Но это — иностранцы, а среди моих знакомых практически каждая вторая девушка, напившись, то выскакивала на дорогу и ложилась на асфальт, изображая полную отвязанность, то делала вид, что собирается выпрыгнуть из окна, и при случае сжигала, за неимением пачки денег и камина, при помощи спички или зажигалки хотя бы десятирублевую купюру: больше или не было, или было жалко. Конечно, у нас каждый второй считает себя героем Достоевского, а каждый третий — непосредственно Достоевским. К слову сказать, одна из моих случайных знакомых, Лена, на редкость странная девушка, с вытаращенными рачьими глазами за толстыми стеклами очков, с огромными оттопыренными красными губами, какая-то вечно беспокойная, вечно трясущаяся, вся дерганая, привлекла мое внимание исключительно тем, что жила недалеко от Владимирского собора, в той части города, которая прочно ассоциировалась в моем сознании с местами Достоевского. Отец у нее был скульптором, делал могильные памятники на заказ, как-то она даже пригласила меня к себе в гости. Помню, жуткая мрачная квартира, и в центре кухни стояло изваяние какого-то дерева с листьями, откуда выглядывали человеческие глаза и носы, кажется, это был памятник, от которого отказались привередливые заказчики, но самому автору он настолько нравился, что он решил оставить его себе для украшения интерьера. Но тогда меня все это очень взволновало, так как мне казалось, что там все пропитано Достоевским, и в окнах виднелся Владимирский собор. А район Сенной площади и до сих пор действует на меня как легкий наркотик. Однажды вечером я шла от Сенной к Исаакиевскому и вдруг заблудилась, повернула куда-то не туда по этим узким изогнутым проулкам, и в результате вместо Исаакия вышла обратно к каналу Грибоедова. Помню, меня это так испугало, что я хотела вообще отказаться от своего намерения и вернуться домой, но вовремя взяла себя в руки, вышла на улицу Дзержинского и пошла по ней — уж Дзержинского-то точно выведет куда надо, она хотя бы прямая.

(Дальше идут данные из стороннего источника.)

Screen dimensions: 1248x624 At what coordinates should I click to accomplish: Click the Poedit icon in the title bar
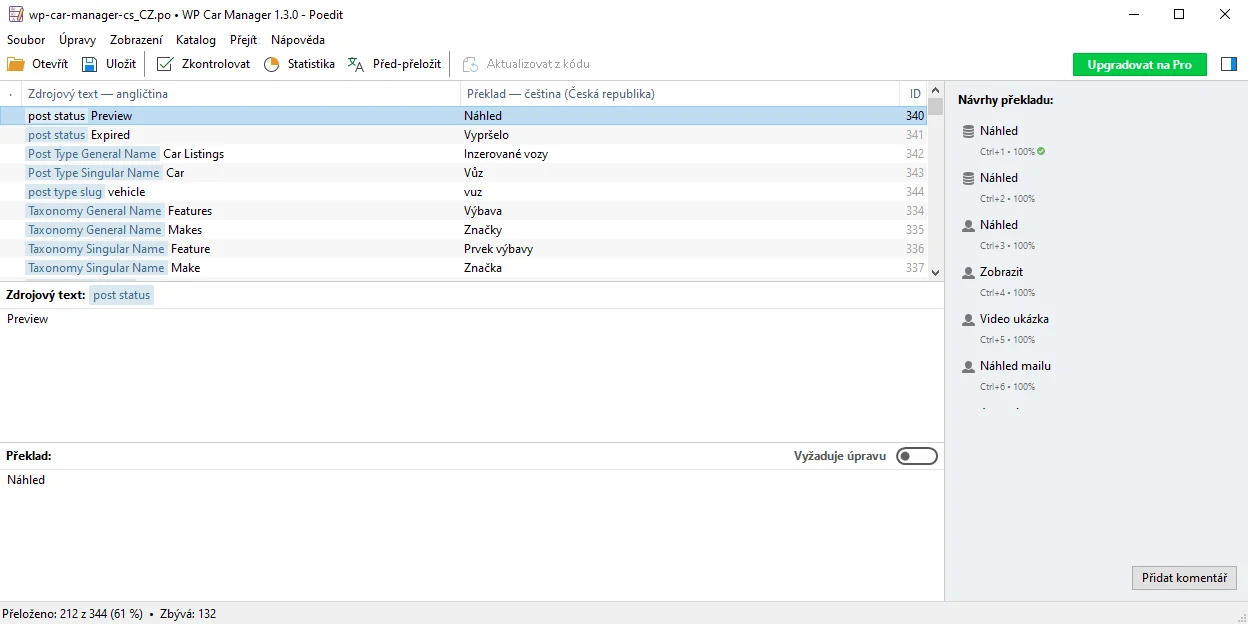(x=14, y=14)
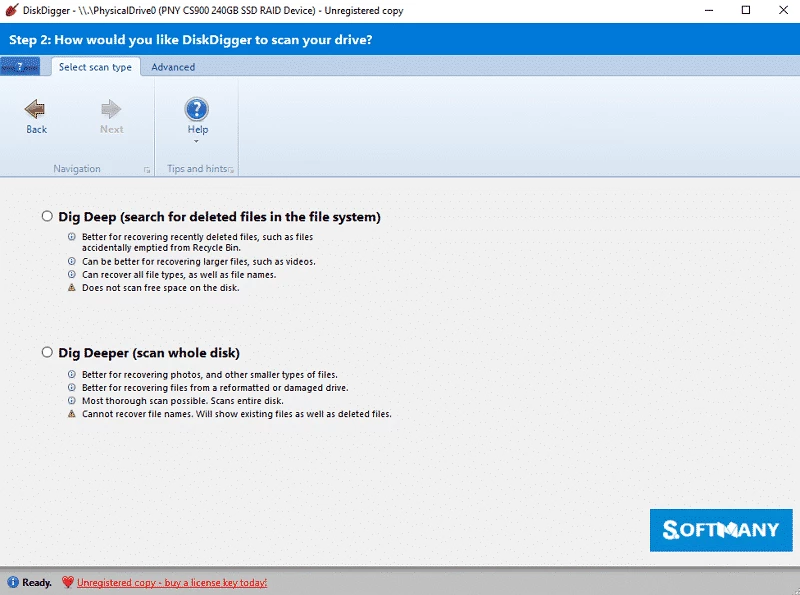Click the Back arrow icon

[36, 108]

В общем, Достоевский очень сильно повлиял на всю мою жизнь. И старушки, которых я еще в советские времена видела на Сенной площади, продававшие свои вязаные носочки и квашеную капусту под дождем и мокрым снегом, и люди, месившие осеннюю слякоть, и вечно серое непроглядное небо, и тяжелая мрачная свинцовая Нева, и вонючие дворы-колодцы, и подворотни, и улицы вкривь и вкось в районе Коломны и Сенной — все это и есть Достоевский, который постоянно и по сей день продолжает давить на психику и определять все мои действия и поступки, причем я этого, видимо, даже и не осознаю, и избавиться от него невозможно, я хочу избавиться, но не могу. Мне кажется, чтобы избавиться от Достоевского, нужно уехать куда-нибудь в другую страну, где живут нормальные здоровые люди, не поголовные мазохисты, как в России, а люди, которые, может, и любят Достоевского, но отстраненно, как экзотику, а не с безумно вытаращенными глазами, исступленно и в экстазе, не рвут на себе рубаху, не блюют на себя и на окружающих, не валяются в грязных канавах и не ловят от этого кайф.

Недавно по телевизору я смотрела американский фильм «Тарас Бульба» — старая экранизация с Юлом Бриннером в главной роли. Младшего сына Андрея, того, что влюбился в полячку, там играл какой-то мужик с неестественно большими ярко-голубыми глазами, единственный из всех казаков, у кого была вполне приличная прическа, а не бритый сверкающий череп: набриолиненные а-ля Пресли волосы в духе 60-х были тщательно зачесаны назад. И одет он, кстати, тоже был во что-то вроде бадлона, тоже в духе начала 60-х. Не помню точно, какого года этот фильм, но, возможно, что все эти детали именно оттуда, из того времени… Так вот, у меня сложилось впечатление, что они, то есть американцы, экранизировали совсем не Гоголя, а Достоевского, так как именно таким русский человек и должен всем казаться по прочтении его произведений. Казаки занимаются какими-то абсурдными вещами: после битвы, когда обычно солдаты отдыхают, они исступленно пьют, чуть ли не поливая себя водкой, потом начинают прыгать, скакать и плясать, переполняемые безумной энергией, потом ходят по тонкой досочке над ямой с медведями, кажется, даже дерутся с этими медведями, потом опять начинаются прыжки и скачки — и так до самого рассвета. А утром опять схватка с врагом. Неудивительно, что поляки, красиво одетые и спокойные, вызывают на этом фоне гораздо большую симпатию, а выходка старого безумца Тараса Бульбы, решившего из ненависти к этим полякам, а точнее, ко всему разумному, упорядоченному и красивому, пристрелить своего младшего сына (который, кстати, тоже был не то, чтобы самым красивым, но по крайней мере самым гладким и причесанным изо всей этой безобразной орды беспрестанно прыгающих бритоголовых уродов) пробуждает только ужас и отвращение.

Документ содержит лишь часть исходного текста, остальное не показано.